Sometimes that’s all it is; years. Lauren Hill is by no means the first to be loved and left. It happens to women everyday, and she is proof that it can happen to anyone; famous or general population. We spend so much time and effort loving our men and caring for our children; we lose sight of who we once were and who we could/ should be growing into.
Long-term relationships don’t always guarantee a “forever”. People grow and evolve as life changes and people age. You should be constantly growing and learning as a couple, but also as an individual. Spice is the variety of life. No one wants to have the same conversation daily. That is why it is so important to experience life, as you grow old.

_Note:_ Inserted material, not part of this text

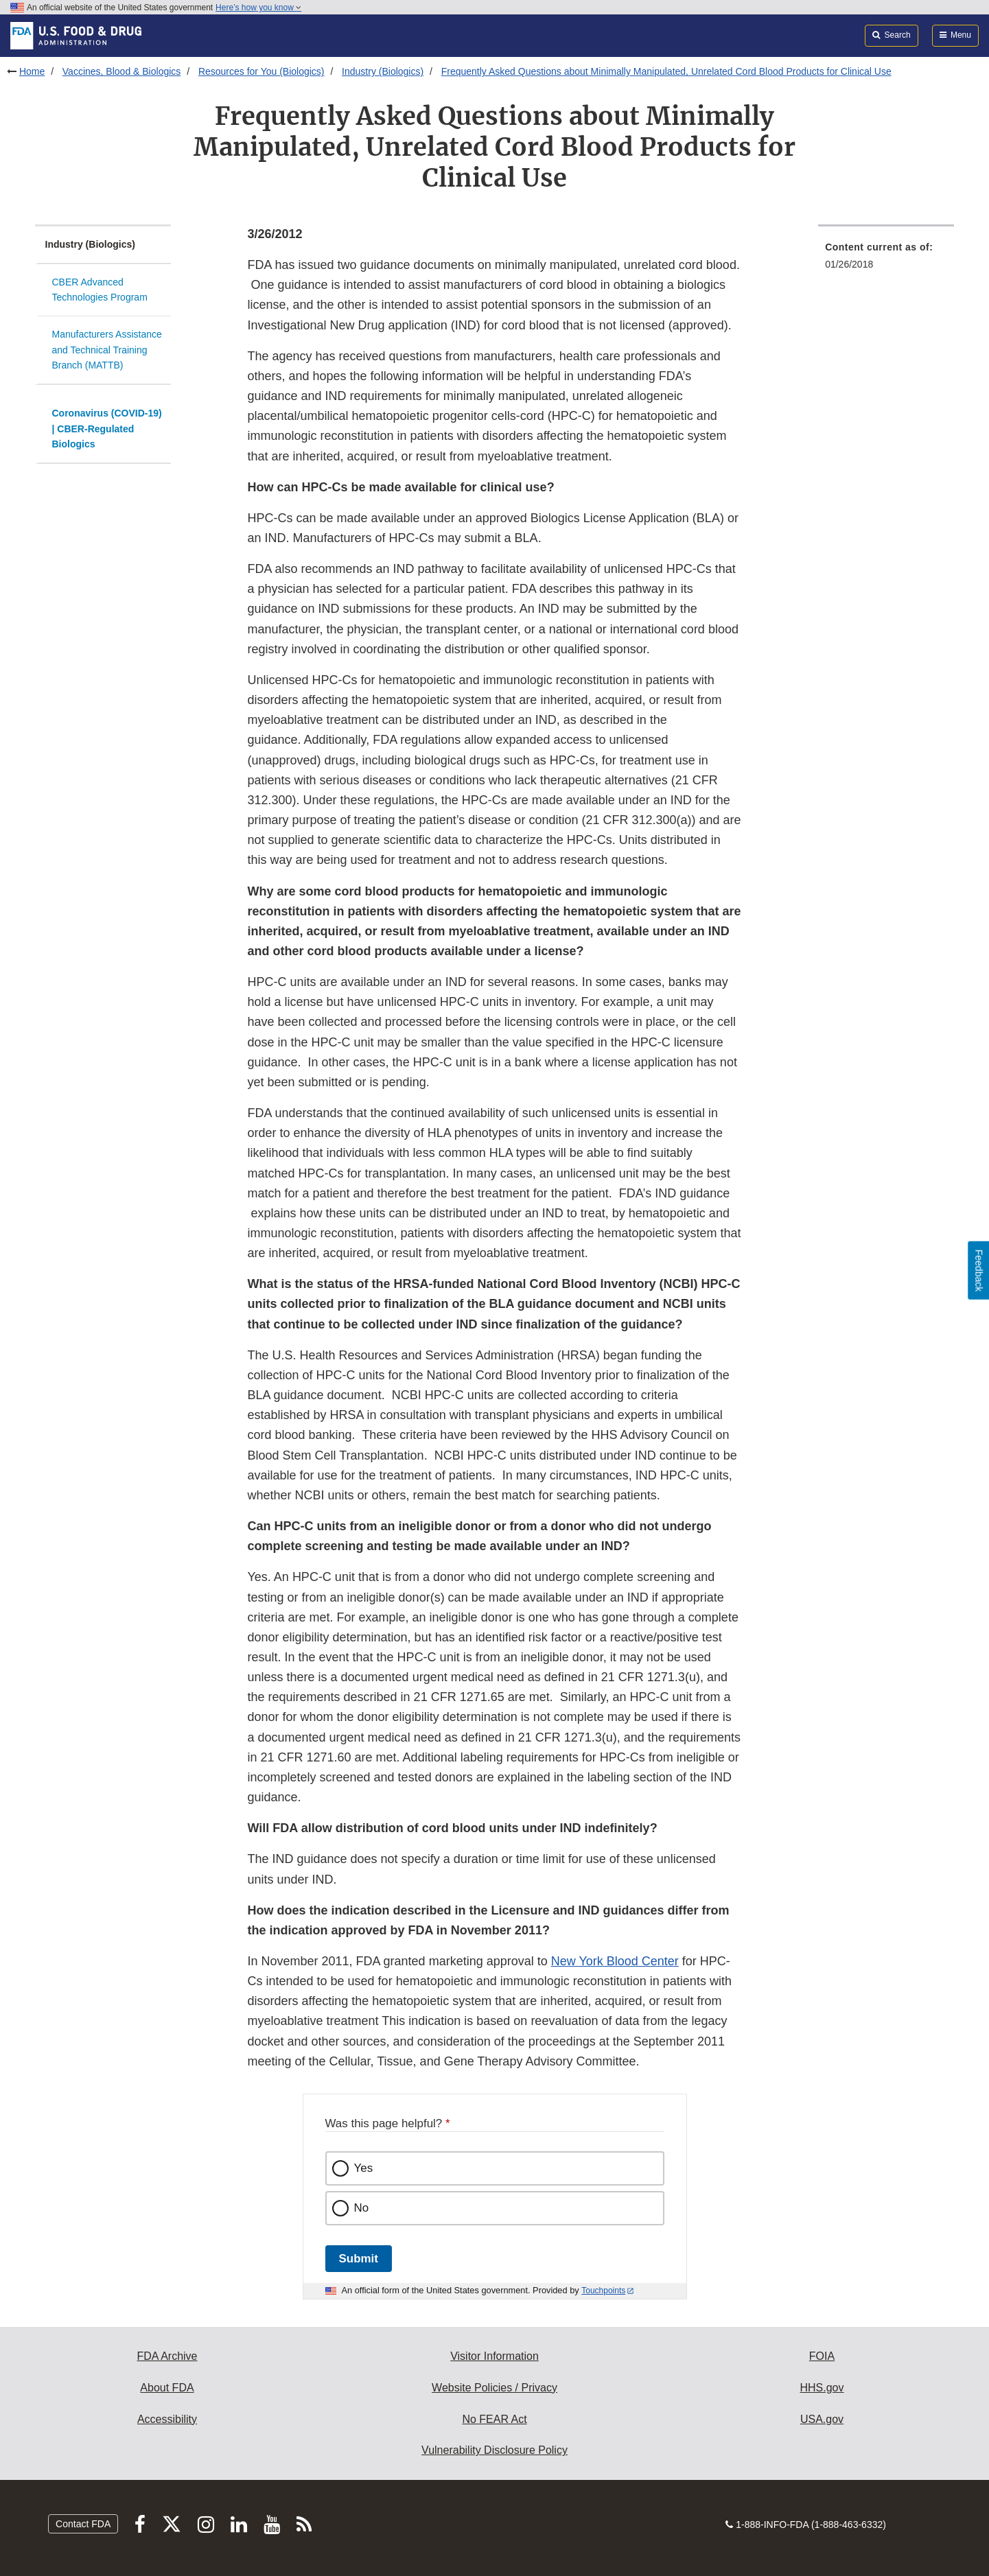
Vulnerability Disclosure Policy (494, 2450)
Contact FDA (83, 2523)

You can have as many babies for a man as you choose, but that’s not going to keep him home. It won’t force him to marry you either. Women sometimes think that having a child will save a relationship, when it can actually drive a deeper wedge in an already weakening bond. Children are a gift, but they are also a permanent responsibility. Attempting to devote time to a growing child, while salvaging a failing relationship is difficult and unfair to the child.

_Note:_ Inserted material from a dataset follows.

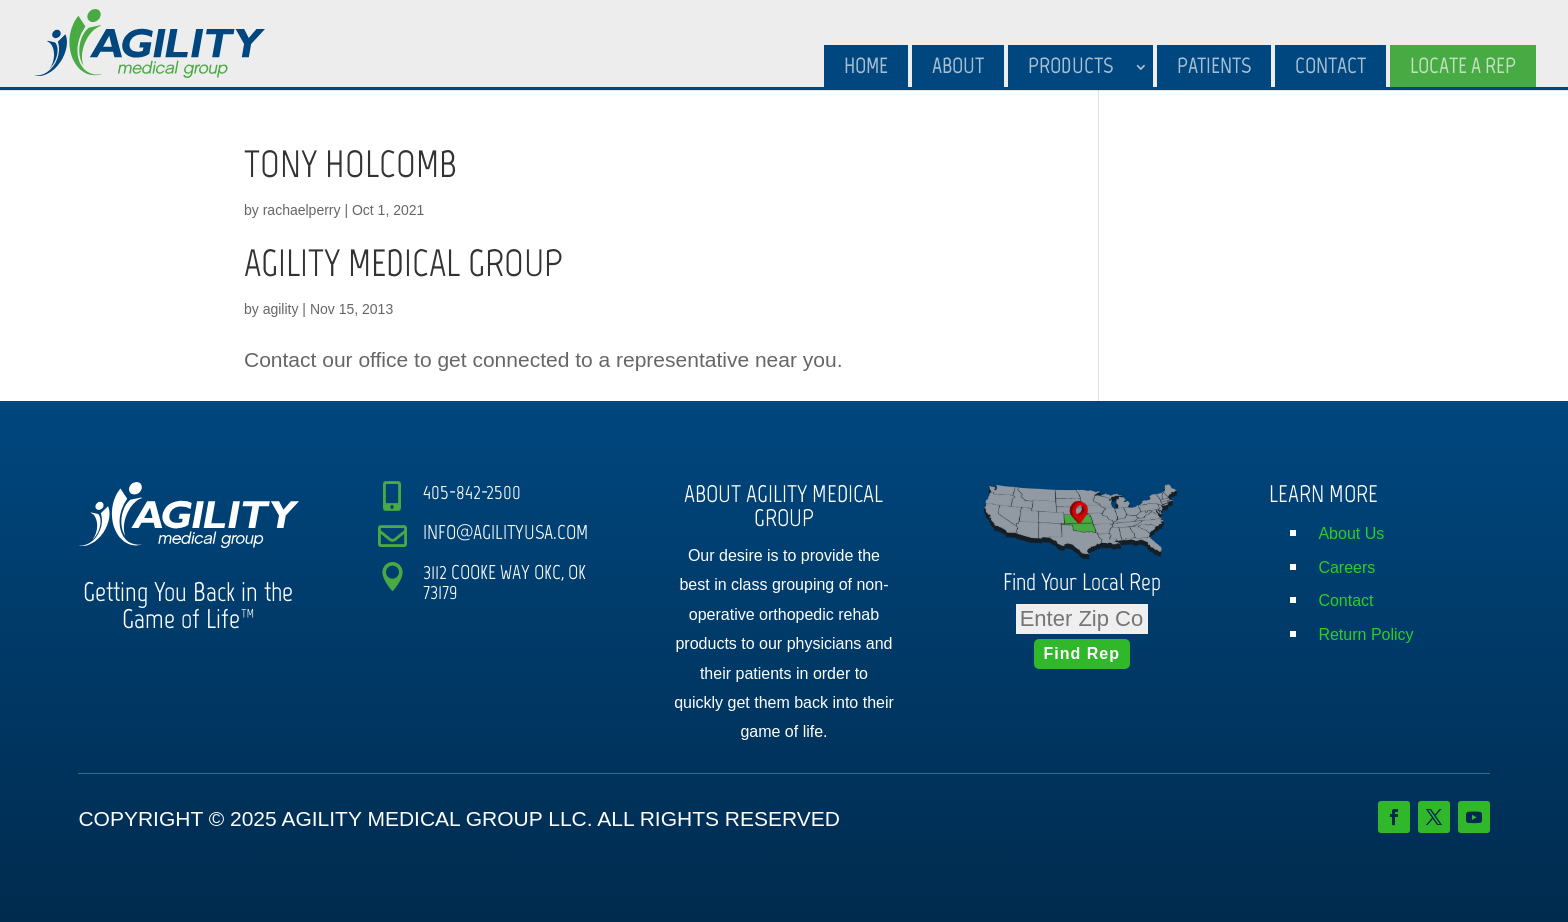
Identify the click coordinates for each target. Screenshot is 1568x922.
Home (866, 65)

Sometimes I feel that men will marry the first person that crosses their path once they have declared themselves ready for marriage, but I won’t generalize. The woman who patiently waited in the shadows, whether asked or not, most of the time sacrificed herself in the process, and ended up being uninvited to a wedding that she dreamt would be hers.
What can we do to avoid being in a relationship where all that is left is “years”? Let a man know he doesn’t truly have boundaries and he will continue to cross them. Set your own guidelines for what you will and will not tolerate. I don’t suggest women stop loving. Conversely, I think a lot of us, author included, need to learn to love a little smarter.